▶ **Task prompt**
Reproduce every line of the following items verbatim, omitting the pictures from your output.

▶ **Given records**
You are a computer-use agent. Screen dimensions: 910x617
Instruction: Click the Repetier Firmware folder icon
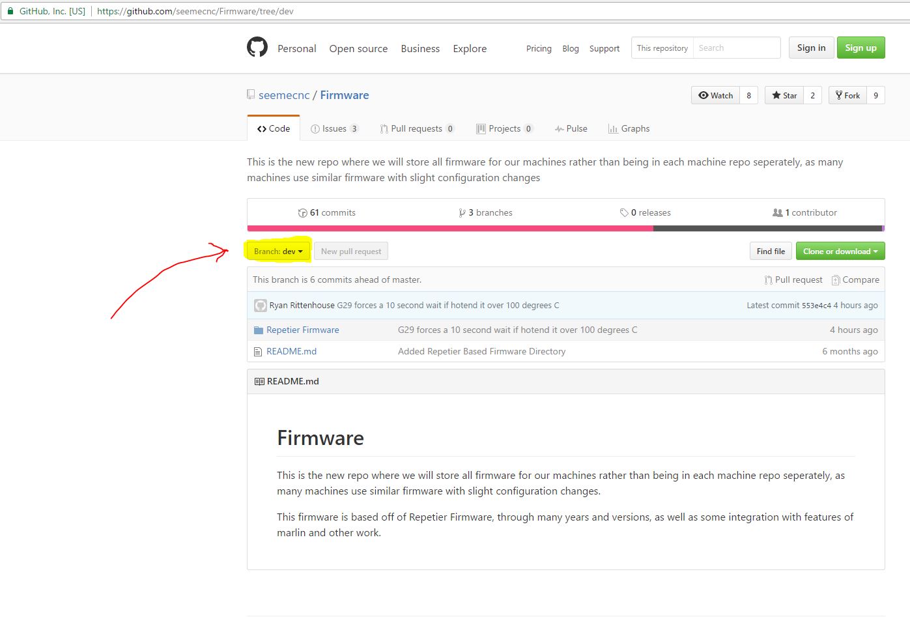click(x=259, y=330)
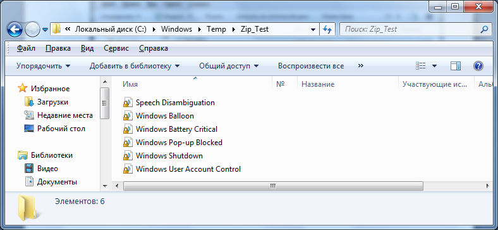Open the address bar history dropdown arrow
The width and height of the screenshot is (498, 230).
[313, 30]
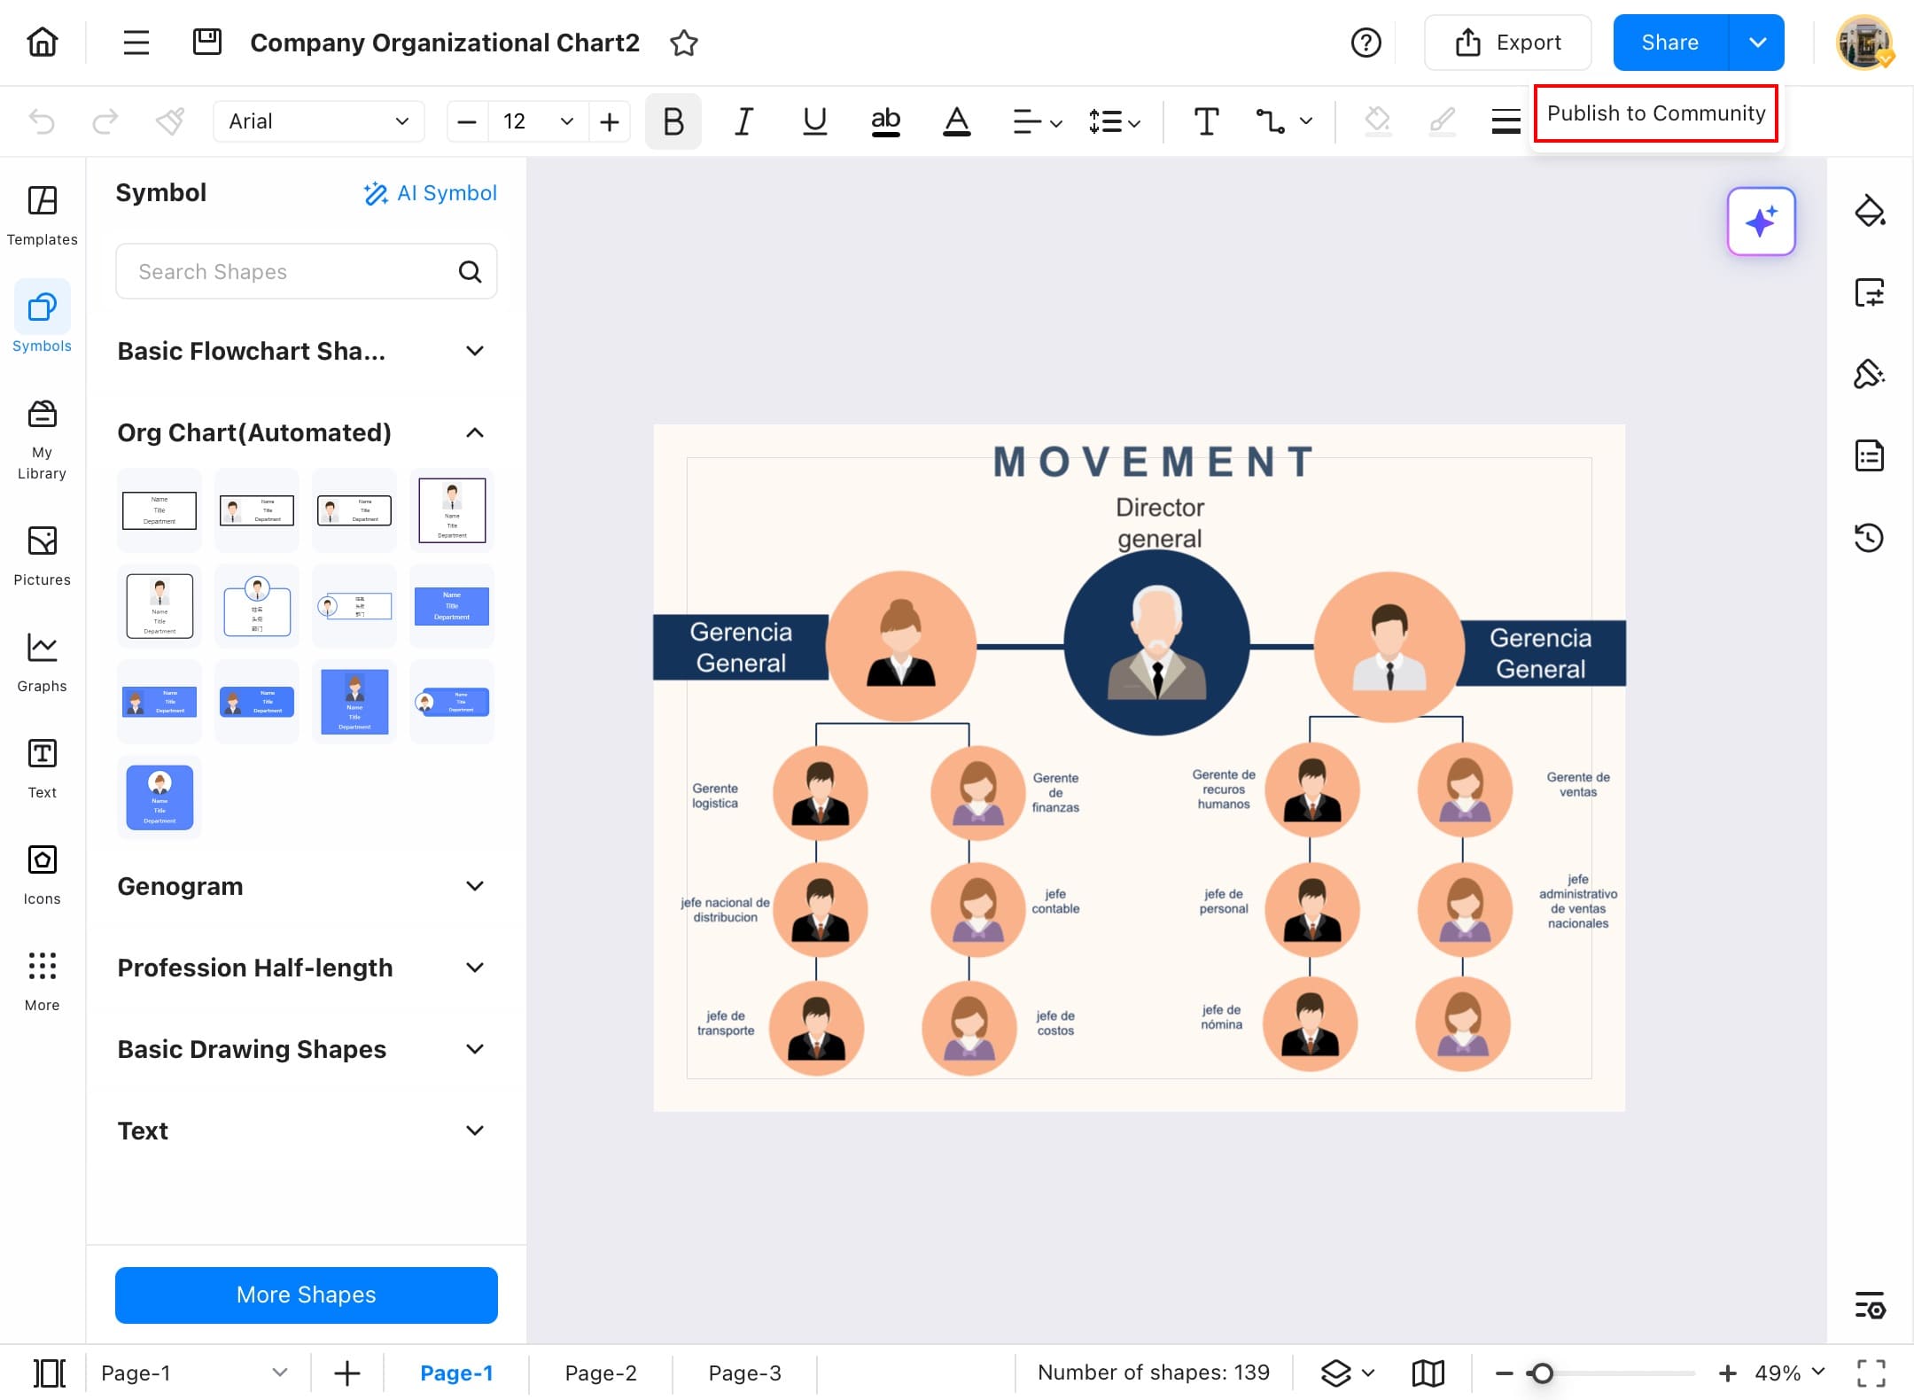Open the AI assistant sparkle button
The height and width of the screenshot is (1400, 1914).
pyautogui.click(x=1761, y=222)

▶ **Problem solution**
You are a computer-use agent. Screen dimensions: 910x617
Instruction: Click the Repetier Firmware folder icon
click(x=259, y=330)
Open the address bar history dropdown arrow
The width and height of the screenshot is (498, 230).
[313, 30]
Open the AI assistant sparkle button
The height and width of the screenshot is (1400, 1914).
pyautogui.click(x=1761, y=222)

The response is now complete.